Another issue where the small middle class feels cheated is one concern that the budget does NOT address. And that is large scale unemployment. The budget speech must have been prepared by the former Finance Minister, who is unwell, but we had the new one who is only a part timer. That is why it misses out the biggest worry for young India. There is no new investment happening and that is why there are no new jobs being generated. It is just not enough to use irrelevant provident fund data to claim increase in jobs. It is also self-defeating to conceal NSSO datasets and analyses that show unprecedented levels of joblessness. The FM should have attacked this issue head on and indicated clearly that the government is mindful of it and will take big steps to create new employment.

The cow remains important. A national cow board was announced but with a meagre allocation. The Orissa and Bengal voter was addressed when a vegetarianism-obsessed Sarkar announced increased allocations for fisheries. Amit Shah wants increased numbers from the North East and therefore we see a substantial increase in central assistance there. The defence budget was the most surprising. While the FM spoke about taking it beyond `3 lakh crores for the first time, the increase is trivial and there are no further allocations for buying new equipment. An election year budget would have benefitted by some jingoistic announcements on new purchases of arms and ammunition. The Rafale setback might have played a role in this hesitant approach to India’s defence build-up.

The farmer in India is distressed. Increasing input costs, uncertain output prices, a broken MSP mechanism and a disastrous crop insurance system have left farmers extremely vulnerable. The budget could have really been generous to agriculture when the party seems to have lost on the rural vote. That might explain why the FM did not go whole hog in wooing the farmer. There is a 2 per cent interest rate rebate plus 3 per cent for well behaved borrowers, but this will only impact an insignificant 10 per cent who borrow from banks. Why is the dole restricted to a mere `500 a month for a farming household and why only for those who have less than 2 acres of land? What will this do to help farm distress? The guarantee of a reasonable income for all farming household would have been a game changer given the politics around the Universal Basic Income promised by the Congress.

Another major surprise was the complete neglect of education and health. The Prime Minister himself had been stressing on the health sector and Modicare. Despite such high level talk and in spite of the large scale criticism, what was intriguing about this budget speech was that it did not talk about health sector. There was no mention of increases in allocation to heath. The FM praised Ayushman and gave clearly wrong figures of the various AIIMS being built. He has increased honorariums for ASHAs and to Anganwadi workers, fulfilling a modest promise made by the PM last September. The FM also announced that the Jan Aushadhi scheme had been working to provide inexpensive drugs for patients. A meagre sum of little more than `27000 crores was announced  for the ICDS.

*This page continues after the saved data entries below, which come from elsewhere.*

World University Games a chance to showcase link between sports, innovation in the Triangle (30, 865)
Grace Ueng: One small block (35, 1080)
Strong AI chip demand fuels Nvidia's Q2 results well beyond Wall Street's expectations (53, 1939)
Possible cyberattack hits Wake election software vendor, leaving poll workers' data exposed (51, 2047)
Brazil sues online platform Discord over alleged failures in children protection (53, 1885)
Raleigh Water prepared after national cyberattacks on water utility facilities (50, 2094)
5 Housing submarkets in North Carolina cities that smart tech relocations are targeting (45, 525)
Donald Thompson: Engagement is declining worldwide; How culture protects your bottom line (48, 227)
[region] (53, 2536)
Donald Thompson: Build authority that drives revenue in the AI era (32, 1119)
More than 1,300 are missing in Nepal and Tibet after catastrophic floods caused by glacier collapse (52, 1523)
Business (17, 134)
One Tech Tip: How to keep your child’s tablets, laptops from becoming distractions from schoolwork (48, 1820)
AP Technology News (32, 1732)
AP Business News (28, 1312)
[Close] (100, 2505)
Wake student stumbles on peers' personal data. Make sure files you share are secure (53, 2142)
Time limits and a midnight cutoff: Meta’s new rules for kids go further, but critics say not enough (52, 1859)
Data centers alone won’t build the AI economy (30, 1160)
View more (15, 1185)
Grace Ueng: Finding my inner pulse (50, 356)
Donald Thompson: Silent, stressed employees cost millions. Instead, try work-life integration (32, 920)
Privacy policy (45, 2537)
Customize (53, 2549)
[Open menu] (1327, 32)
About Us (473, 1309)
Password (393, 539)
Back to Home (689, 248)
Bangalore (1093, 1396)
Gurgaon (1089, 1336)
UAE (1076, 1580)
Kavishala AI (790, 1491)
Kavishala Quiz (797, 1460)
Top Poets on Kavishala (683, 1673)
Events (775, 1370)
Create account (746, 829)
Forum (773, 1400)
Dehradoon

In an election year, much more was expected. Ayushman or Modicare, as the party worker insists it to be called, was said to be a game changer that would bring health access to the forefront. The Prime Minister had put his personal weight behind the scheme. A special agency was launched, and there was a flurry of activity. The budget speech said a million patients had been treated under Ayushman already. That’s it. Nothing more on what was the impact, on why the scheme would alter the health landscape and how it would be scaled up. And that was all, as far as the health sector was concerned. Nothing on education. Has Modiji given up on Ayushman, as he seems to have on land acquisition, labour law reform, smart cities and Ram Mandir?